Гвинейра почувствовала, как тошнота подступила к горлу, когда он наконец-то излился в нее. Она чувствовала себя грязной, оскверненной, униженной. В отчаянии она отвернула голову, когда Джеральд, кашляя, рухнул на нее всем своим телом и прижал свое разгоряченное лицо к ее шее. Его вес придавил ее еще сильнее к полу. Гвин казалось, что она вот-вот задохнется. Она попыталась сбросить его с себя, но у нее ничего не получилось. Почему он больше не двигался? Он что, умер на ней? Она бы восприняла такие новости с радостью. Если бы у нее был нож, она точно воткнула бы его в старика.
Затем Джеральд все-таки скатился с Гвинейры и встал, стараясь не смотреть на нее. Что он чувствовал? Удовлетворение? Стыд?
Он стоял, пошатываясь, и снова пытался дотянуться до бутылки.
— Надеюсь, это послужит тебе уроком... — спокойно произнес он. Без чувства гордости, а скорее, с сожалением. Искоса взглянув на плачущую Гвинейру, Джеральд добавил: — Если тебе было больно, что ж... не повезло. Но в конце тебе понравилось, не так ли, принцесса?

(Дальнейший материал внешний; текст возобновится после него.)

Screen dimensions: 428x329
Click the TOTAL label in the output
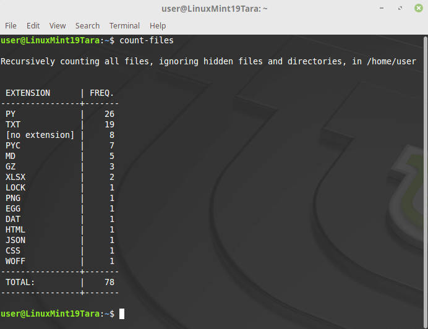pyautogui.click(x=20, y=282)

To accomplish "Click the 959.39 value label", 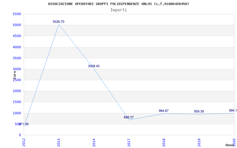I will [x=199, y=112].
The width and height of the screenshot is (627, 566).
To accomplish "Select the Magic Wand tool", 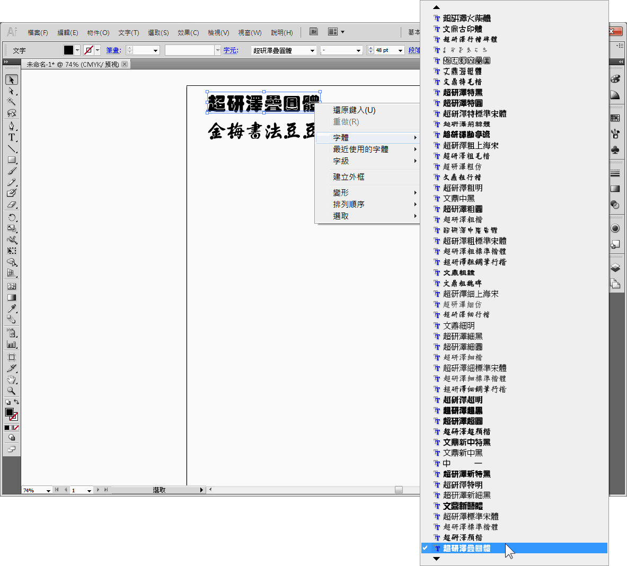I will 11,102.
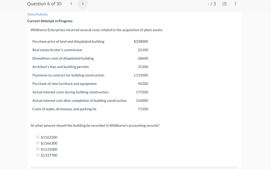The image size is (271, 169).
Task: Click the forward chevron button
Action: [x=83, y=4]
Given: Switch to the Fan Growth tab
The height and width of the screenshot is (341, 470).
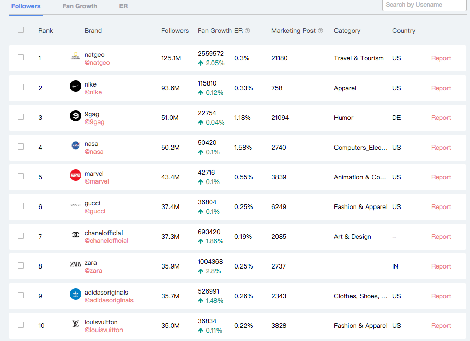Looking at the screenshot, I should click(79, 6).
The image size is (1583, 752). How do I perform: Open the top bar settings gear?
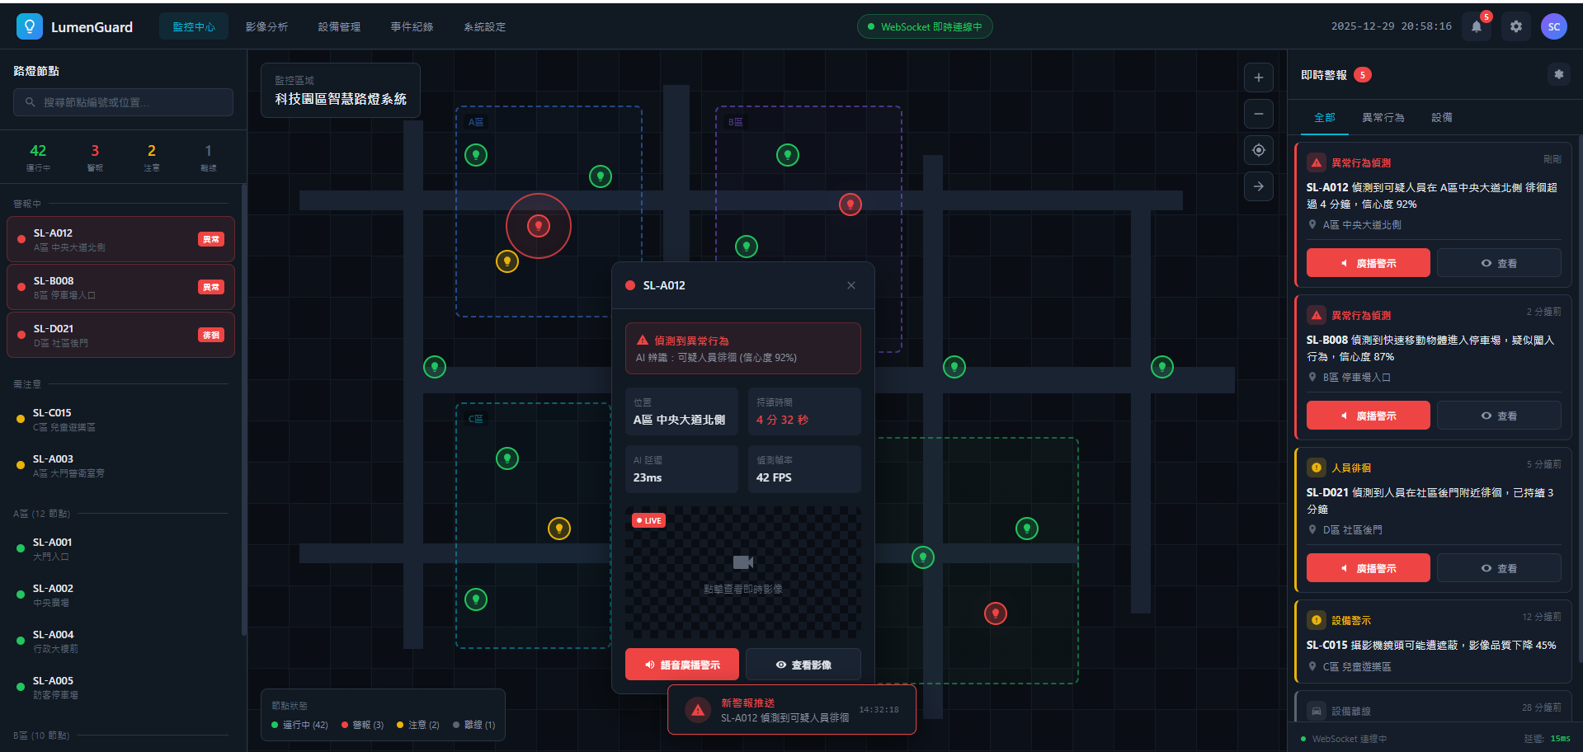tap(1515, 26)
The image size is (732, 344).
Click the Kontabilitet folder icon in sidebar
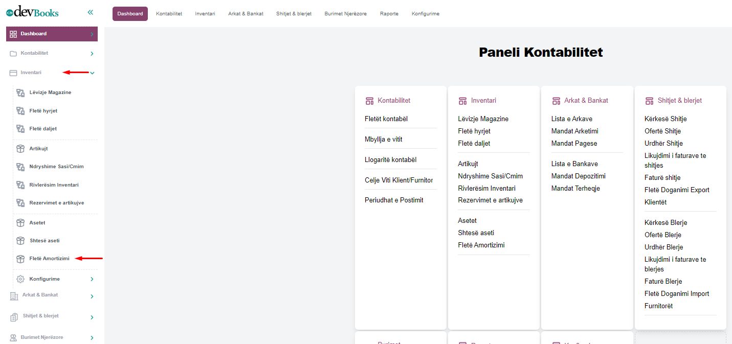click(x=13, y=53)
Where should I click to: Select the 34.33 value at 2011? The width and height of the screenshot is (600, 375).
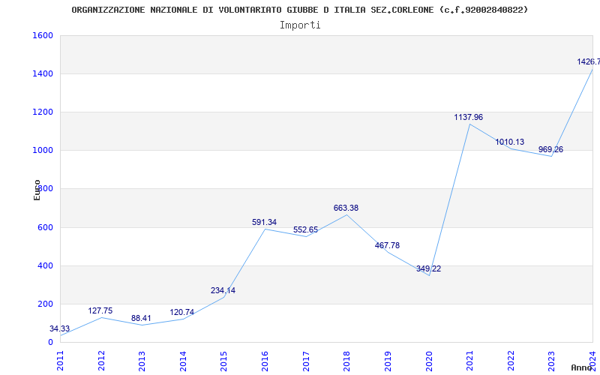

Спотыкаясь, Джеральд Уорден поднялся по лестнице. На молодую женщину он больше не смотрел. Гвинейра беззвучно всхлипывала.
Наконец Лукас наклонился над ней.
— Отвернись! Не прикасайся ко мне!
— Но я же ничего не делаю тебе, любимая... — Лукас хотел помочь ей подняться, но она отказалась.
— Исчезни, — сказала она дрожащим голосом. — Теперь уже слишком поздно, ты мне ничем не можешь помочь.
— Но... — Лукас запнулся. — Что я должен был сделать?
Гвинейре в голову тут же пришло сразу несколько ответов на этот вопрос. Лукасу не понадобился бы и нож, он мог бы ударить отца железной кочергой.
Однако Лукас не мог до такого даже додуматься. Очевидно, его занимали другие мысли.
— Но... тебе же не понравилось... или все же?.. — спросил он тихо. — Ты же не...
Каждый мускул в теле Гвинейры болел, но ее ярость помогла ей подняться на ноги.
— А даже если и так, то что... Тряпка! — крикнула она ему. Еще никогда Гвинейра не чувствовала себя настолько оскорбленной и брошенной. Как этот дурак мог думать, что подобное унижение доставляло ей удовольствие? Сейчас ей ничего не хотелось больше, чем задеть Лукаса. — Что, если другой и вправду делает это лучше? Ты бы пошел к настоящему отцу Флёр и вызвал бы его на бой? Да? Или ты снова поджал бы хвост, как сегодня со стариком? Черт возьми, мне так жаль тебя! И твоего отца, у которого все еще так много сил! Кто такой «педик», Лукас? Или этого слова леди лучше не знать?
Гвинейра увидела боль в его взгляде и забыла о своей злости. Что она делает? Почему вымещает на Лукасе свою ненависть за то, что сделал его отец? Лукас не виноват в том, что по своей природе не такой, как все...
— Да ладно, я и не хочу этого знать, — сказала она. — Уйди с моих глаз, Лукас. Исчезни. Я больше не хочу тебя видеть. Я никого не хочу видеть. Убирайся, Лукас Уорден! Исчезни!
Скованная своим горем и болью, она не заметила, как он ушел. Гвинейра попыталась сосредоточиться на звуках барабанов, чтобы отвлечься от мыслей, разрывавших ее сознание. Затем она вспомнила о собаке. Лай прекратился, Клео только тихонько скулила под дверью. Гвинейра подползла к двери на террасу, запустила Клео внутрь и перетянула корзинку со щенками через порог, как только на улице начали падать первые капли дождя. Клео слизнула слезы с лица хозяйки, прислушивавшейся к звуку дождя, который стучал по плитке... rangi плакал.
Гвинейра плакала.
Она смогла дойти до своей комнаты лишь к тому моменту, когда над Киворд-Стейшн разразилась гроза, воздух остыл, а у нее в голове слегка прояснилось. В конце концов она заснула рядом с собакой и ее детенышами на пушистом голубом ковре, который когда-то специально для нее приобрел Лукас.